I’m back in Eugene after two weeks on the road, coming down from the surreal nature of the trip to Writers of the Future and World Con. As I write this, the 2006 LA Con Hugo sits on the table before me, a sleek chrome rocket mounted on an art deco base of indigo enameled wood and brushed aluminum. It’s not mine, of course. It belongs to Kate Wilhelm for winning the category of “Best Related Book.” But I got to accept it, and therein lies a story.

A couple of weeks before my departure, Nina Kiriki Hoffmann contacted me to say Kate Wilhelm was up for a Hugo, and since I was going to World Con, would I be willing to accept for her?

“Of course,” I said, despite being pig-ignorant of what such acceptance entailed. I knew the Hugo was a big deal, but for some reason, I envisioned my role simply as fetching it home for Kate. Nina got back with me to say she’d asked Kate about a speech, but Kate said it wasn’t necessary and just to say thank you.


I’d bring a suit, naturally. Ignorant I was, but I wasn’t a complete barbarian. Besides, I like getting dressed up.

So last night I turned down a dinner invitation from some very nice people--the Fictionados, a writers’ group based in LA, because I had to be sitting in the audience in case Kate won--and trotted up to my room to shave and throw on the tux I’d just worn a week earlier at the WotF award ceremony. Alan Roberts and Jay Lake both recommended the tux over the suit.

I arrived at the Hugo ceremony in the Convention Center’s Arena, a large circular room, and saw the place was packed. Two large plasma screens flanked the stage. The lights were down and Connie Willis was the emcee. The show had started.

Oh my, I thought, feeling the first stirring of nerves in my stomach. This doesn’t seem a casual affair at all.

So I made my way uneasily past rows of people in t-shirts and shorts and flip-flops, feeling ridiculously overdressed. I took a seat and watched the show. Connie Willis, for those of you who may not know, is damned funny. They awarded a couple of fan prizes, and the recipients made speeches. Only when a proxy came up and said a few words on behalf of the actual winner did I really begin to sweat.

+ + +

▶ **PROBLEMS TO WORK ON**
**A.** Reproduce the Hugo passage starting with "So last night" and going on through "show had started.".
**B.** Answer these questions using the Hugo passage:
(i) Who contacted the narrator to ask about accepting the award on Kate Wilhelm's behalf?
(ii) Who recommended wearing the tux instead of the suit?
(iii) Who was the emcee of the Hugo ceremony?
**C.** Using the Hugo passage, explain in one to three sentences why the narrator turned down the dinner invitation from the Fictionados.

▶ **SOURCE DATA**

+ + +

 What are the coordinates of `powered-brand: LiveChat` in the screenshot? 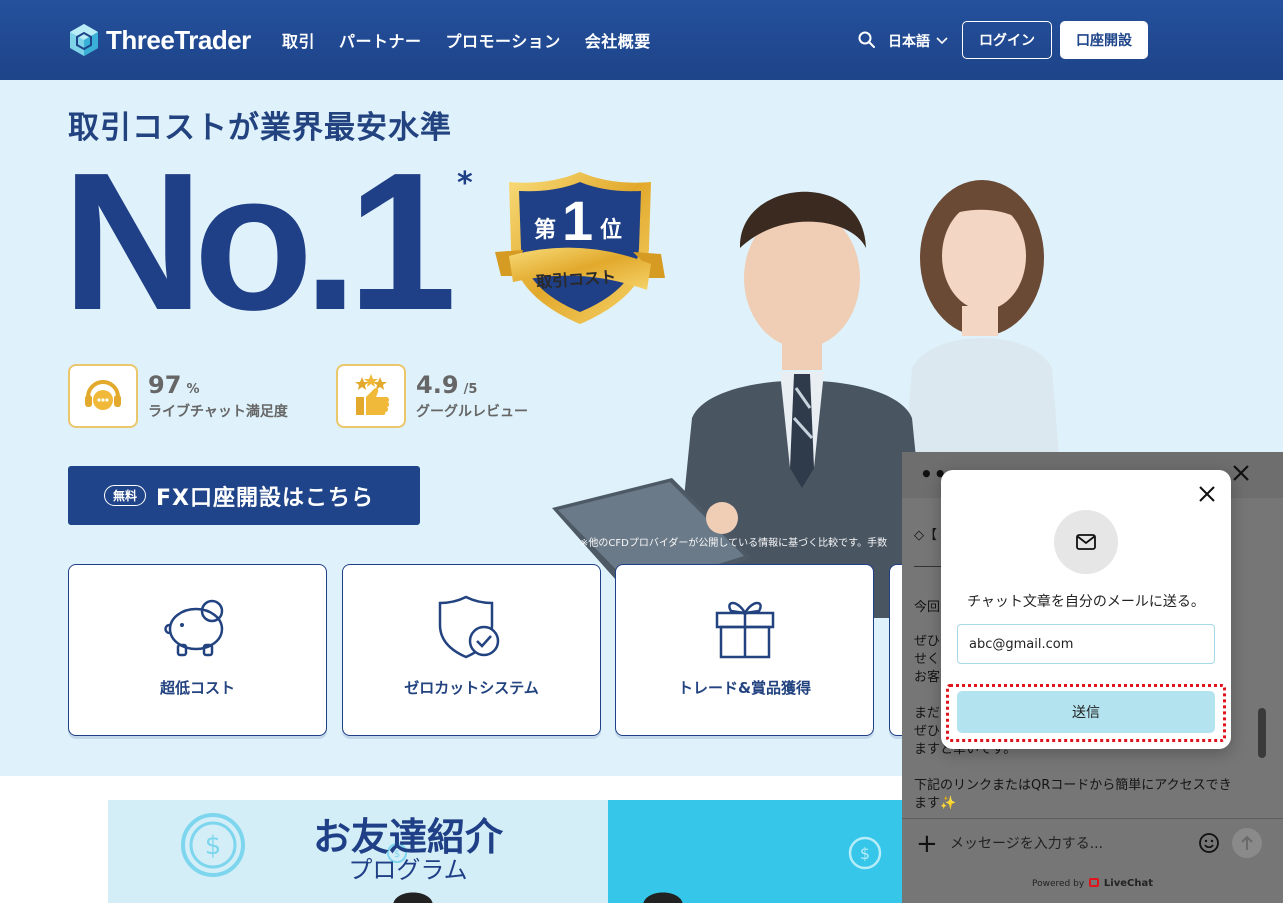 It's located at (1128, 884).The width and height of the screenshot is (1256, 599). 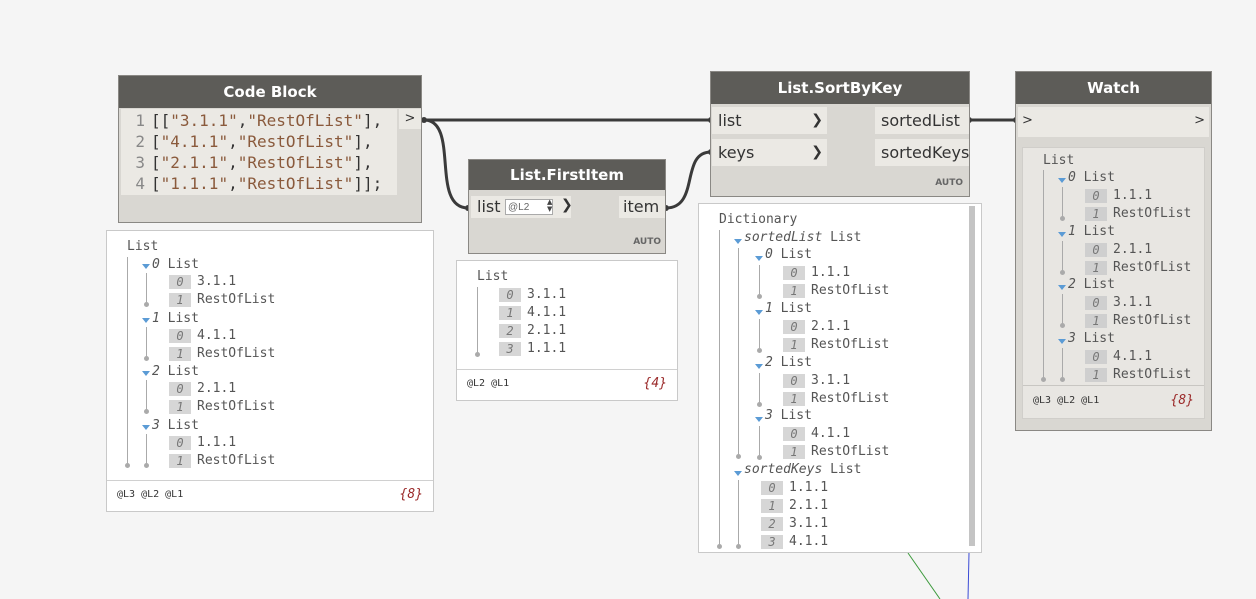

+ + +

▶ **OUTPUTS BY TASK**
**A.**
So last night I turned down a dinner invitation from some very nice people--the Fictionados, a writers’ group based in LA, because I had to be sitting in the audience in case Kate won--and trotted up to my room to shave and throw on the tux I’d just worn a week earlier at the WotF award ceremony. Alan Roberts and Jay Lake both recommended the tux over the suit.

I arrived at the Hugo ceremony in the Convention Center’s Arena, a large circular room, and saw the place was packed. Two large plasma screens flanked the stage. The lights were down and Connie Willis was the emcee. The show had started.

**B.**
(i) Nina Kiriki Hoffmann
(ii) Alan Roberts and Jay Lake
(iii) Connie Willis

**C.** The narrator had to be sitting in the audience at the Hugo ceremony in case Kate Wilhelm won.